1 Feb 20:06
Re: Copyright in Bib Records
Aaron, thanks for your very interesting comments. I agree that the case for copyright in individual bib
records is weak for the reasons you mention. But here are some additional suggestions for arguments in
favor of such a copyright in individual bib records created by persons other than U.S. federal government
employees.
The statute and cases seem to suggest two avenues by which copyright could attach to an individual bib
record containing noncopyrightable material: under Section 102(a)(1) of the Copyright Act, if the
record “integrates” the noncopyrightable material with copyrightable expression; or as a
compilation under Section 103 of the Copyright Act, through the selection and arrangement of the
noncopyrightable material. More detail on this appears in the last paragraph below.
Aaron’s comments seem to suggest that respecting individual original bib records created by persons
other than federal government employees, the following might be considered factors weighing in favor of
a finding of copyrightability (under Section 102 or 103):
• the creating library did not put the bib record on a publicly available server for free-of-charge,
unrestricted download, which might be viewed as relinquishing copyright or granting a broad implied
license;
• the presence of substantial original prose, such as in field 520 summary notes;
• use of classification numbers or codes not created by U.S. federal government employees (such as DDC or
UDC);
• use of subject headings or subject terms not created by U.S. federal government employees (such as
Sears headings, or genre terms from thesauri not created by LC or NLM).
In addition, for certain types of works combining noncopyrightable and copyrightable material, the
courts recognize what is termed a “thin” copyright, which protects only against copying of the
specific wording and arrangement used in the work, but not against slight variations or derivative
works. See Cont’l Cas. Co. v. Beardsley, 253 F.2d 702 (2d Cir.), cert. denied, 358 U.S. 816 (1958),
http://bulk.resource.org/courts.gov/c/F2/253/253.F2d.702.174.24752_1.html (“[I]n the
fields of insurance and commerce the use of specific language in forms and documents may be so essential to
accomplish a desired result and so integrated with the use of a legal or commercial conception that the
proper standard of infringement is one which will protect as far as possible the copyrighted language and
yet allow free use of the thought beneath the language.”) In these situations, the courts are reluctant
to find infringement, although they may determine that the work is copyrighted.
Respecting common law copyright in the U.S. , I believe that Section 301 of the Copyright Act provides that
such law is preempted, as of Jan. 1, 1978 , by the Copyright Act, respecting material within the scope of
Sections 102 or 103. See 17 U.S.C. sec. 301 (2006),
http://frwebgate.access.gpo.gov/cgi-bin/usc.cgi?ACTION=RETRIEVE&FILE=$$xa$$busc17.wais&start=789867&SIZE=21302&TYPE=TEXT
.

#### Records supplied:
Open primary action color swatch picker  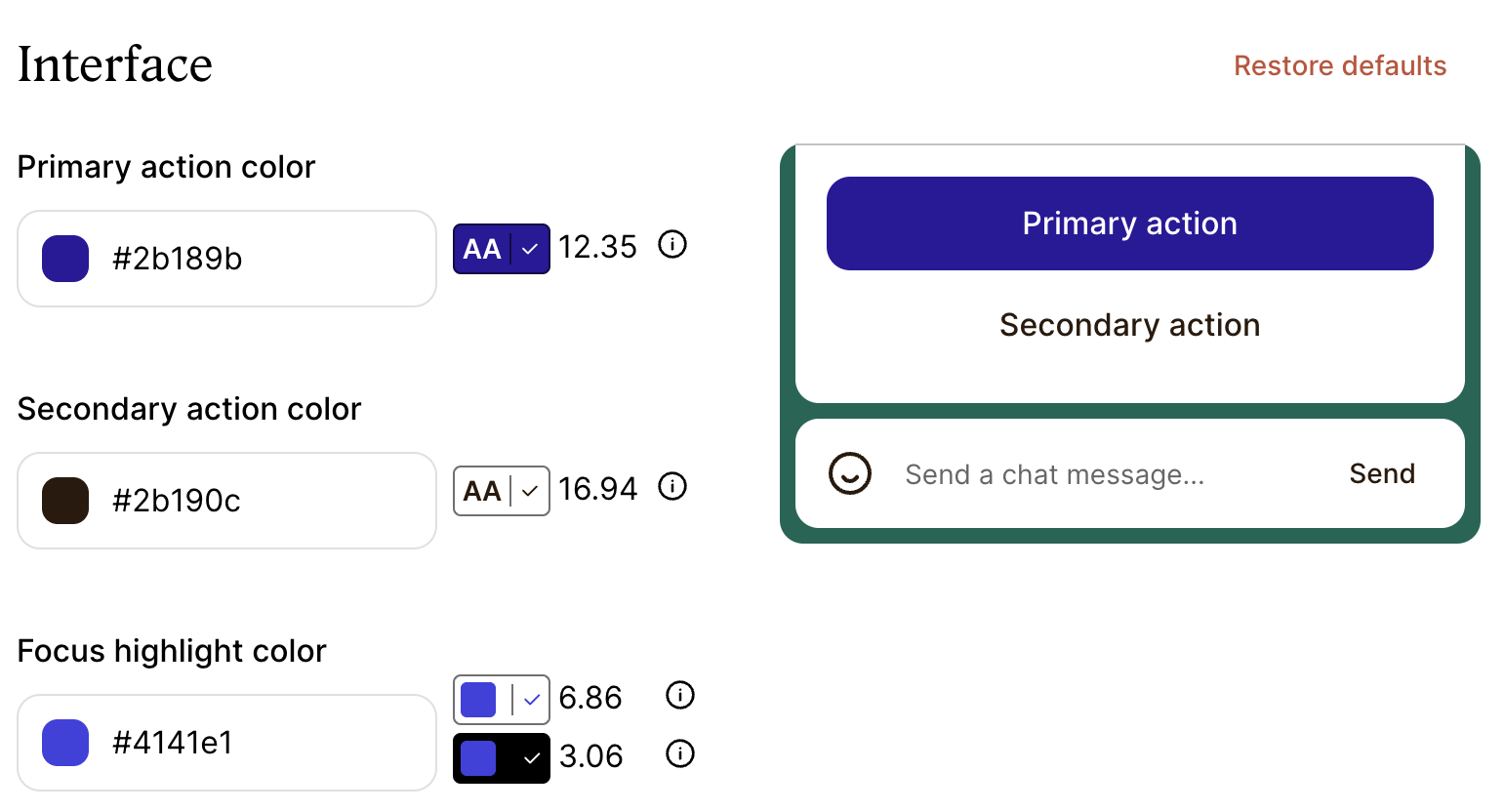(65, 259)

---

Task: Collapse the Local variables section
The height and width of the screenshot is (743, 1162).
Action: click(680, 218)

#### Written exercise A:
Answer these from the post on copyright in bib records:
(i) Which field is given as an example of substantial original prose?
(ii) Under which section of the Copyright Act could a bib record be protected as a compilation?
(iii) As of what date does Section 301 preempt common law copyright?
#### Written exercise B:
Please carry the post on copyright in bib records forward from its last sentence.

#### Final answer A:
(i) Field 520 summary notes.
(ii) Section 103.
(iii) Jan. 1, 1978.

#### Final answer B:
The presence of noncopyrightable material in a work such as an individual bib record does not appear to
preclude the attachment of copyright. Courts have held that a work that combines noncopyrightable
material, such as facts or public domain expression, with copyrightable material, may be protected as an
original work under Section 102 of the Copyright Act, or as a compilation under Section 103 of the
Copyright Act. Courts have held that a work containing noncopyrightable material that is integrated
with substantial prose, such as form books with instructions or commentary, may be copyrightable. See
Edwin K. Williams & Co., Inc. v. Edwin K. Williams & Co.-East, 542 F. 1053 (9 th Cir. 1976),
http://bulk.resource.org/courts.gov/c/F2/542/542.F2d.1053.74-1998.74-2449.html; Cont’l
Cas. Co. v. Beardsley, 253 F.2d 702 (2d Cir.), cert. denied, 358 U.S. 816 (1958),
http://bulk.resource.org/courts.gov/c/F2/253/253.F2d.702.174.24752_1.html. Courts have also
held that prose works such as histories are copyrightable where the noncopyrightable factual material
is integrated with copyrightable expression. See Hoehling v. Universal City Studios, Inc., 618 F.2d 972
(2d Cir. 1980), http://www.law.cornell.edu/background/amistad/6182d972.htm (“It is undisputed
that Hoehling has a valid copyright in his book.”); Nash v. CBS, 899 F.2d 1537 (7 th Cir. 1990)
(Easterbrook, Cir. J.), http://www.law.cornell.edu/background/amistad/8992df37.htm (“The
district court determined that the books' copyrighted material consists in Nash's presentation and
exposition, not in any of the historical events.”) At least some post-1976 Act courts, such as the 7 th
Circuit in Hoehling and Nash, appear to have considered such integrated works copyrightable under
Section 102(a)(1) of the Copyright Act. Courts have also held that, respecting certain works that
contain noncopyrighted material, a compilation copyright may attach to the selection and arrangement
of that material pursuant to Section 103 of the Copyright Act. See Rockford Map Publ’rs, Inc. v.
Directory Serv. Co., 768 F.2d 145 (7 th Cir. 1985) (Easterbrook, Cir. J.), cert. denied, 474 U.S. 1061,
http://bulk.resource.org/courts.gov/c/F2/768/768.F2d.145.84-2301.html ; Roth Greeting Cards v.
United Card Co., 429 F.2d 1106 (9 th Cir. 1970),
http://bulk.resource.org/courts.gov/c/F2/429/429.F2d.1106.23067_1.html .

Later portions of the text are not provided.